Only the lines from the one holding "How do I perform: Click the floppy" to the end of the data should be echoed, exactly as they appear, minus the pictures.

(Saved data entries)
==============================

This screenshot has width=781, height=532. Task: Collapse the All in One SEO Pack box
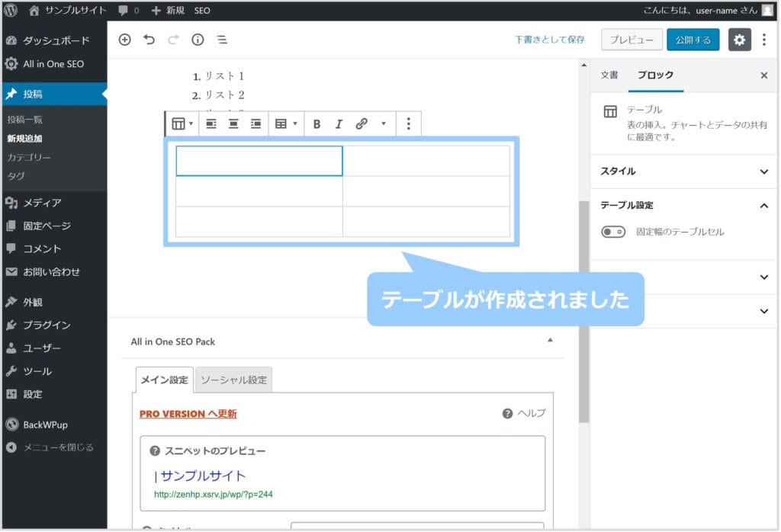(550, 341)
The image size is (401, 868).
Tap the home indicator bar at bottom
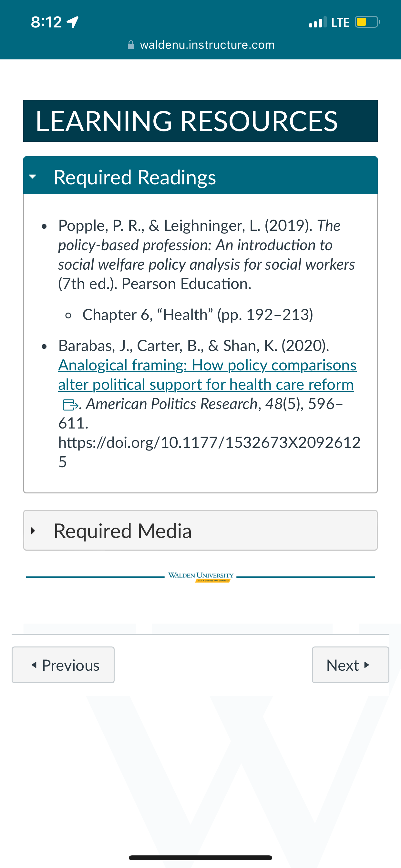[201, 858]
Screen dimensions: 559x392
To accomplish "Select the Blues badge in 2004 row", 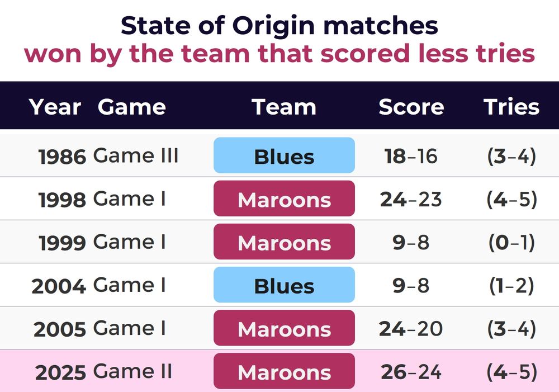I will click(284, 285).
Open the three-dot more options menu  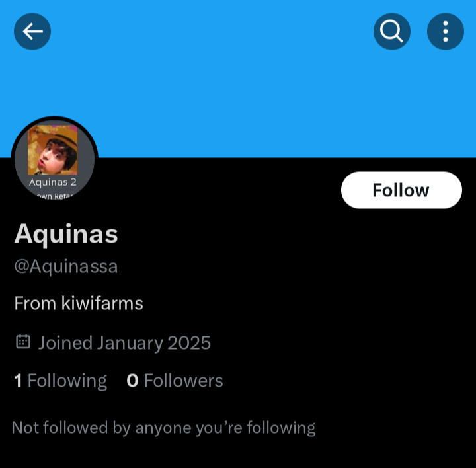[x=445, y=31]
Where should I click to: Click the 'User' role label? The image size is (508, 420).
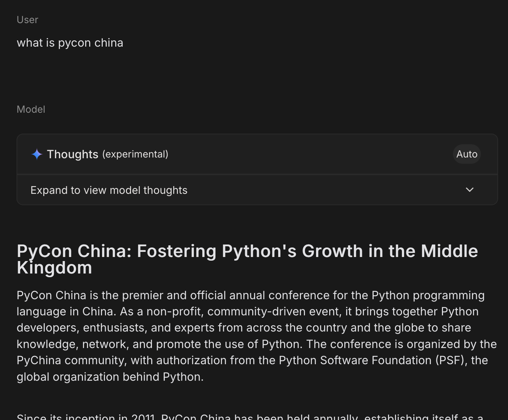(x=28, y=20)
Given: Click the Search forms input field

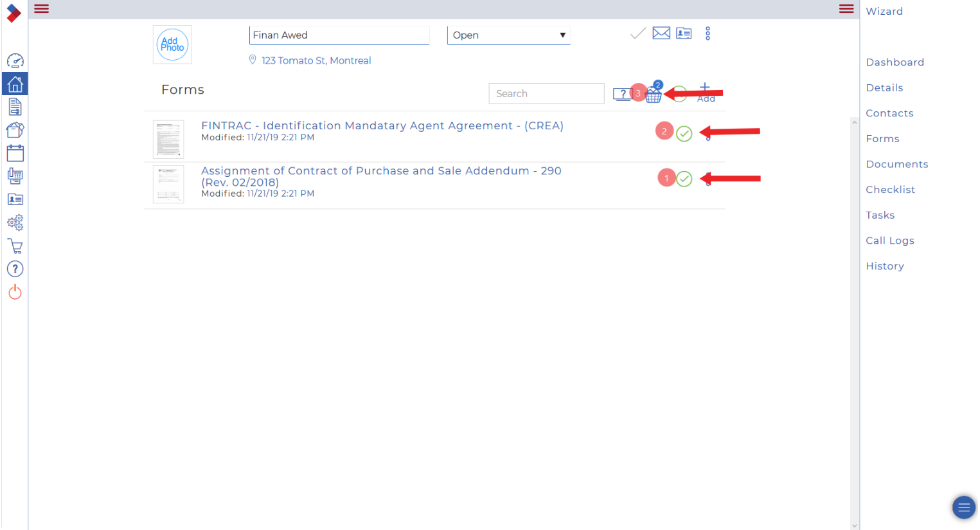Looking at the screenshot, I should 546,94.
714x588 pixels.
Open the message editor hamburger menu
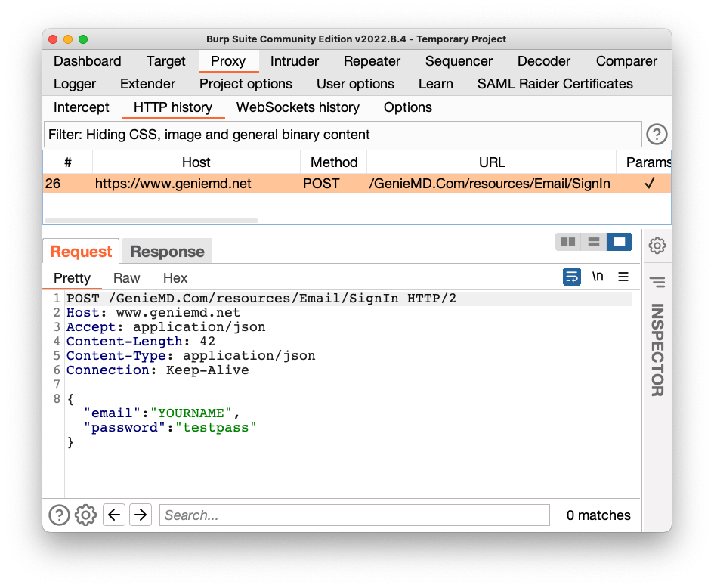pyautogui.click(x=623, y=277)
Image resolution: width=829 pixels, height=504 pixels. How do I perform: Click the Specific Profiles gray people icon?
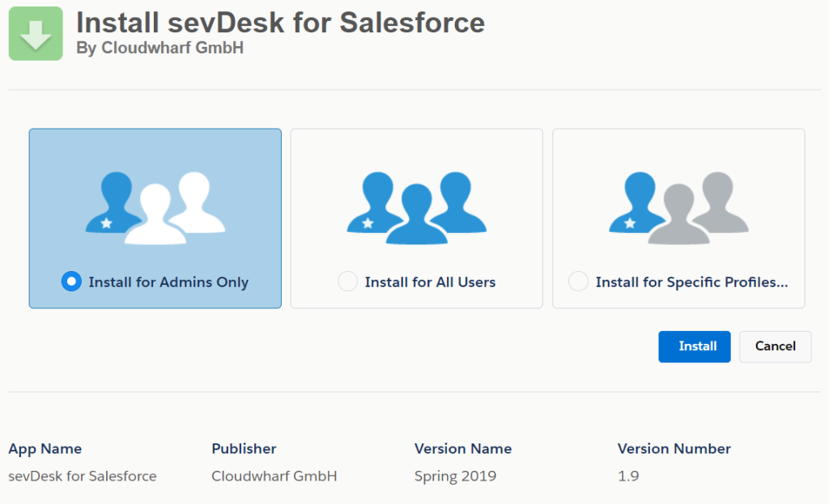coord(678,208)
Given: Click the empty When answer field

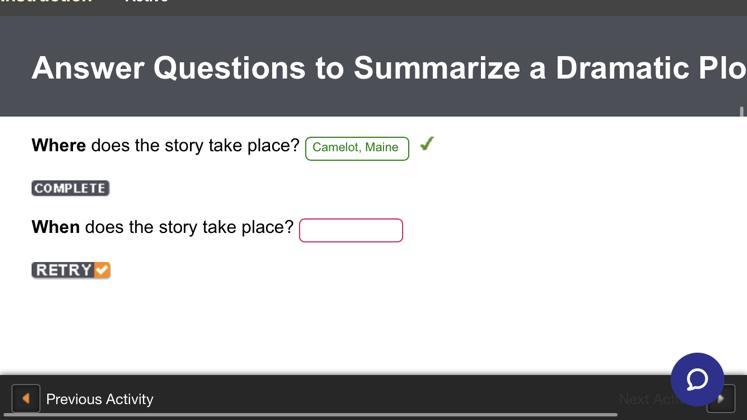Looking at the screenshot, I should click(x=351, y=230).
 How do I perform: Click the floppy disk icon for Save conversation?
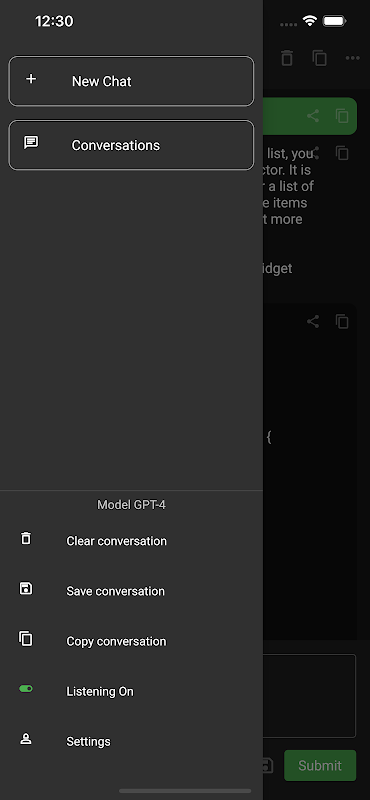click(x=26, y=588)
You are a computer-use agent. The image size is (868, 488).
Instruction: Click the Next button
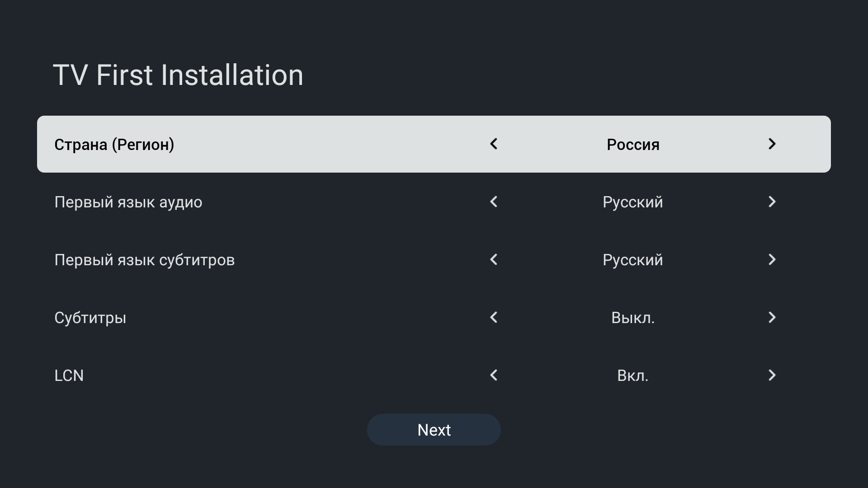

==============================

*Completed exercise*
 How do I perform: Click the floppy disk icon for Save conversation?
click(x=26, y=588)
You are a computer-use agent. The image size is (868, 488).
Instruction: Click the Next button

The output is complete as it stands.